§ **TASK OBJECTIVE**
Please retype the records below exactly as they appear, but leave out the pictures.

§ **PROVIDED DATA**
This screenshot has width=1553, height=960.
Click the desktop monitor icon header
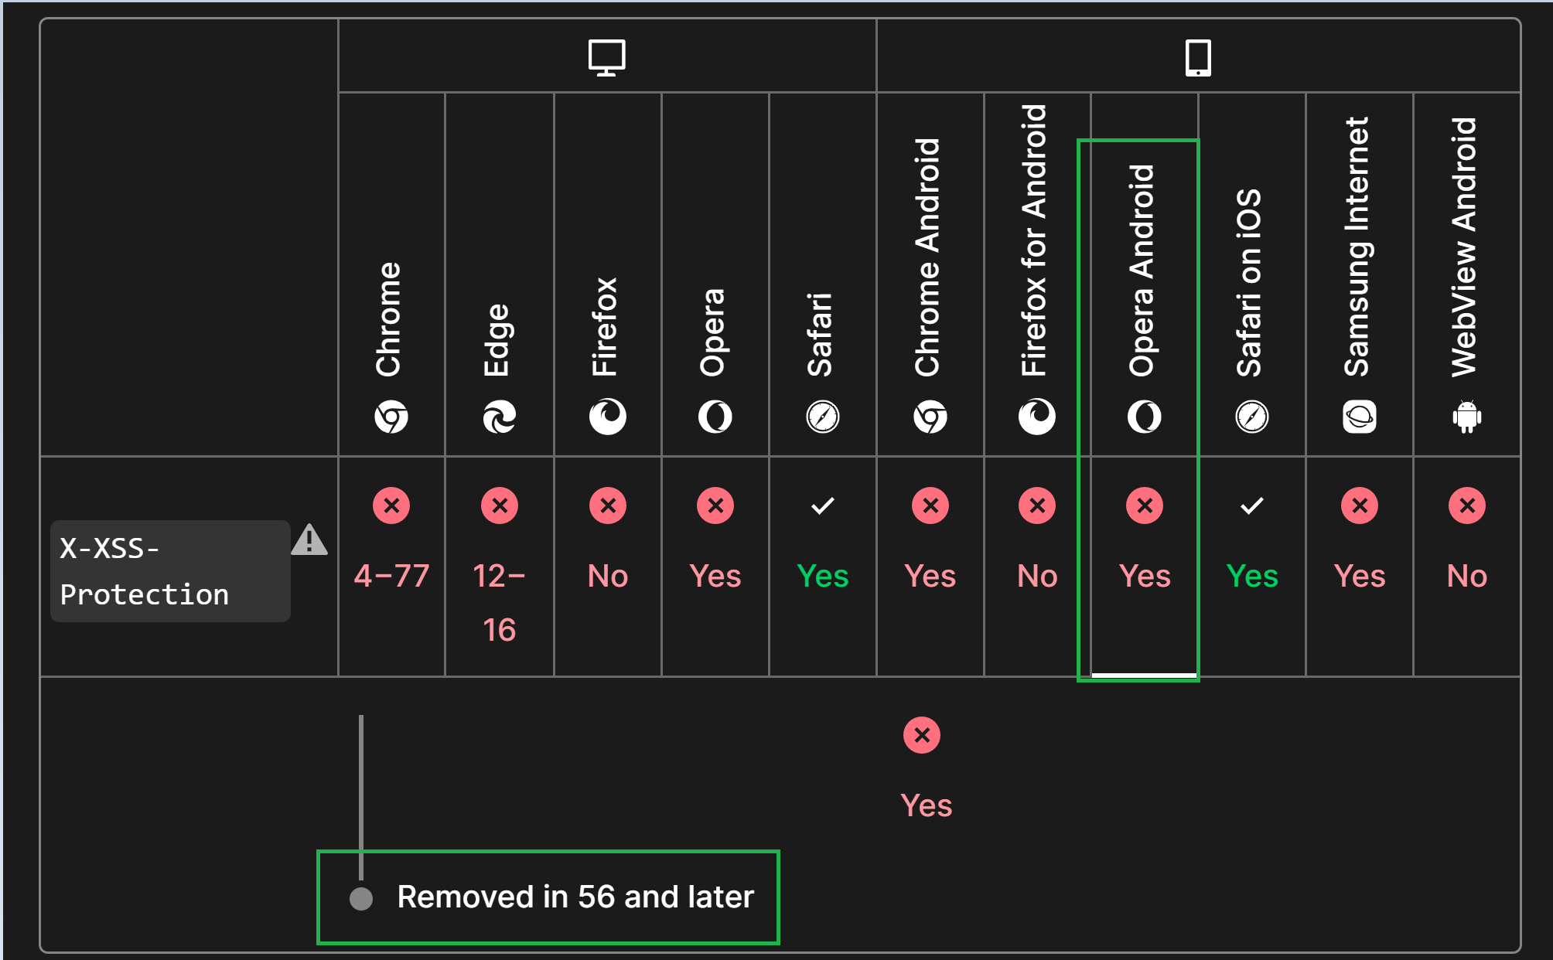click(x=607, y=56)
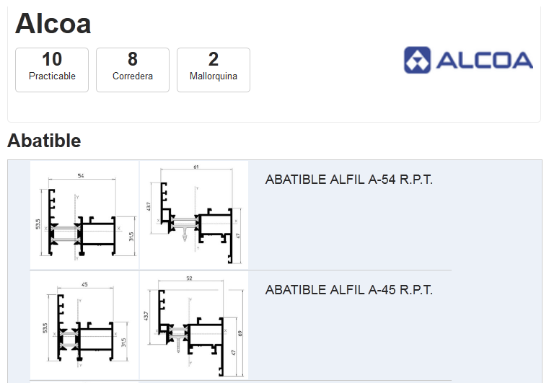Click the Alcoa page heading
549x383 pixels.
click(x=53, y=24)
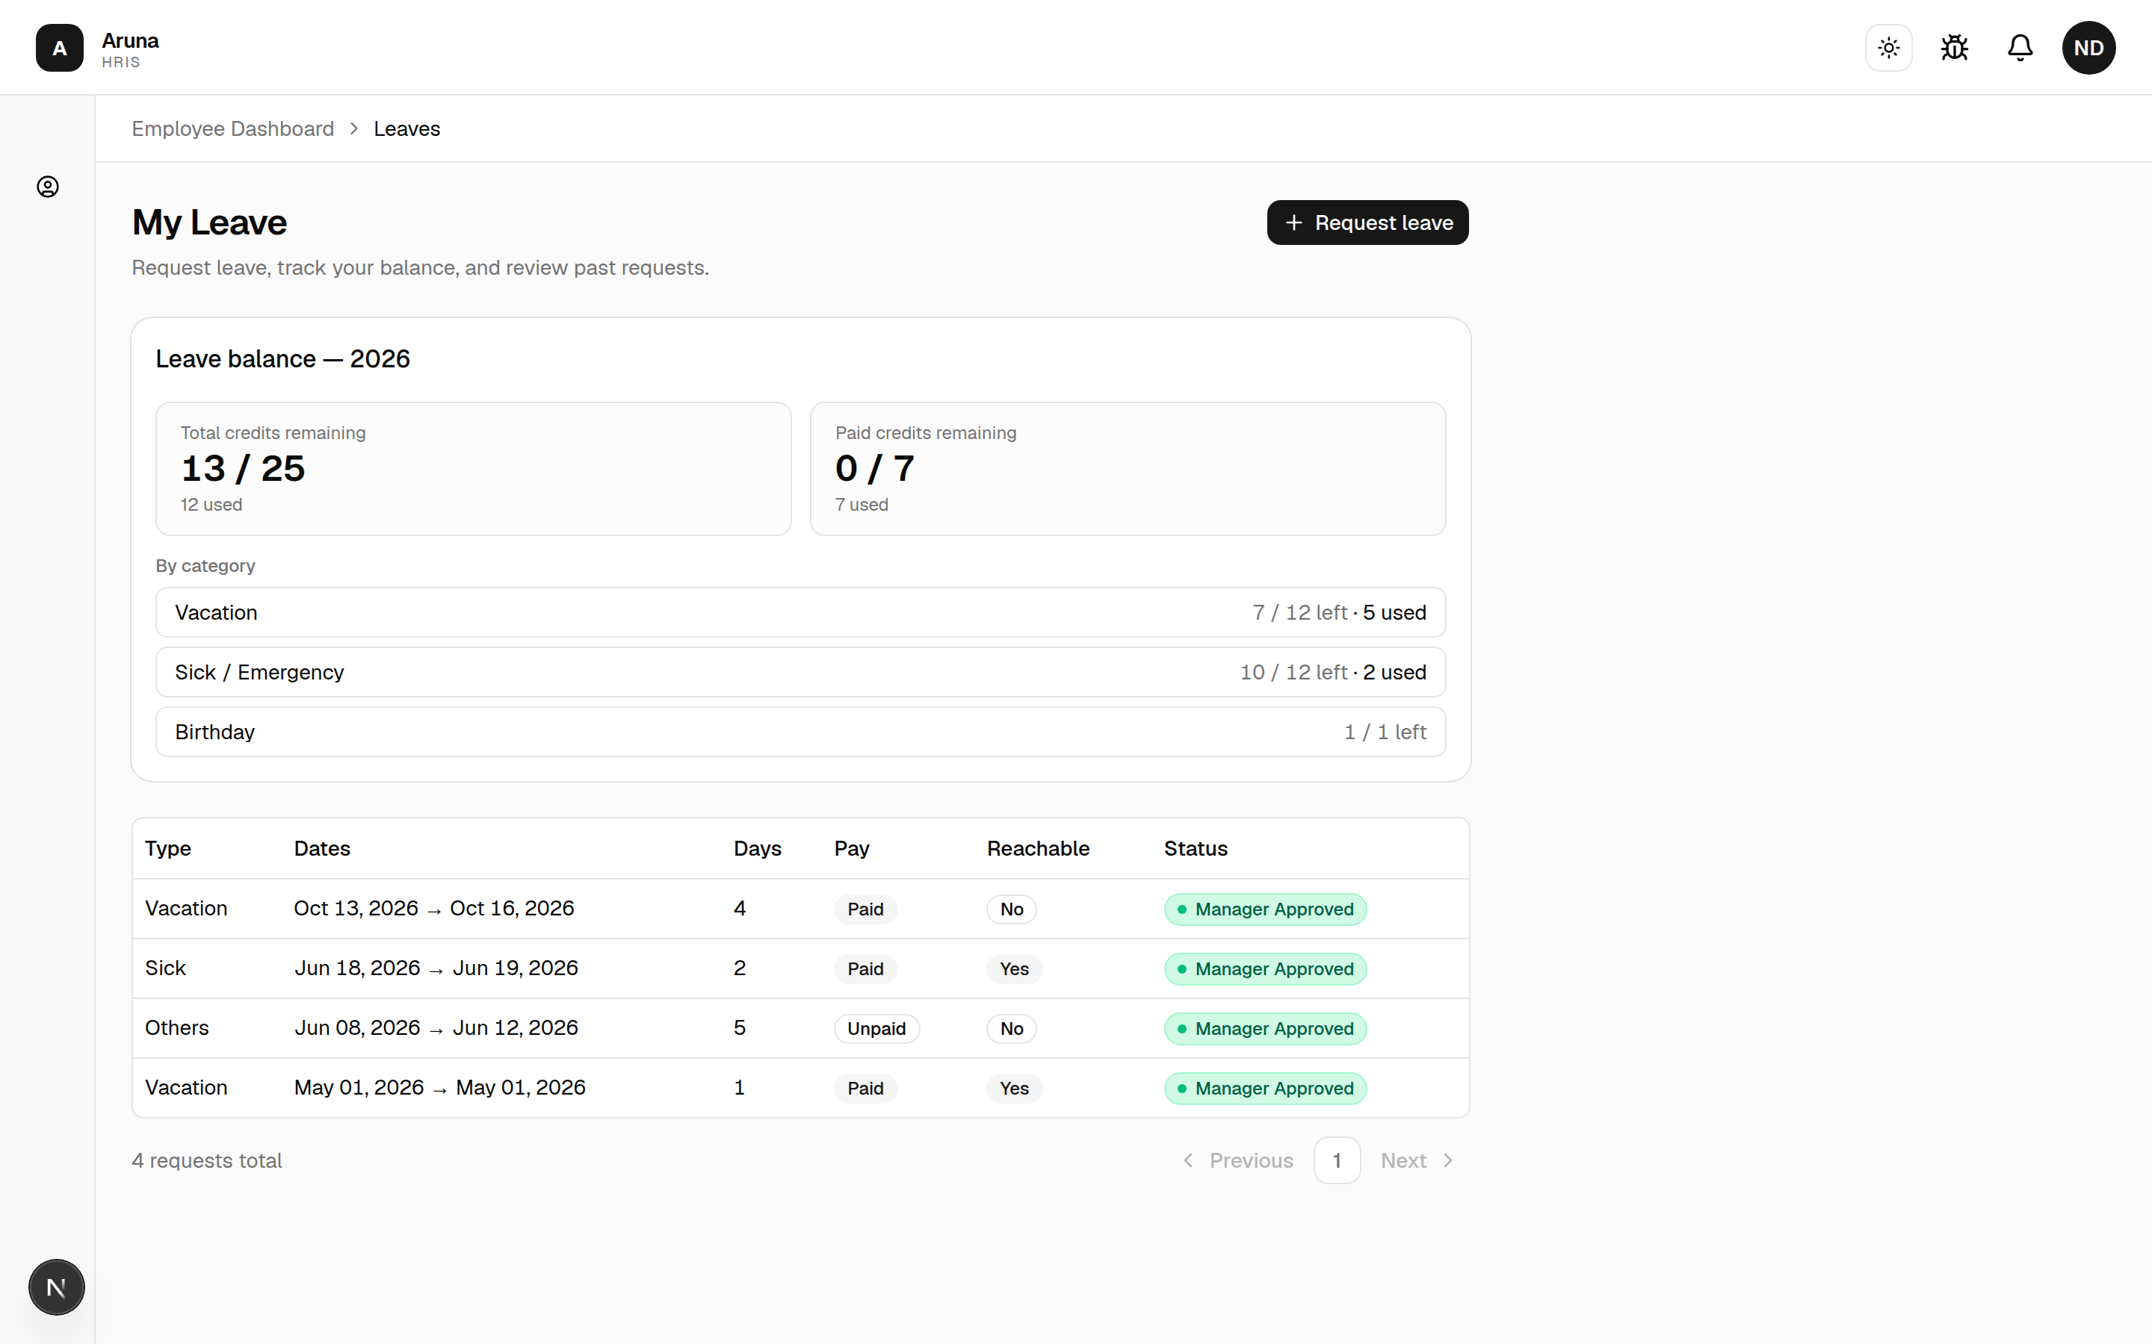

§ **PROBLEM SOLUTION**
This screenshot has width=1553, height=960.
Click the desktop monitor icon header
click(x=607, y=56)
Click the Alcoa page heading
549x383 pixels.
click(x=53, y=24)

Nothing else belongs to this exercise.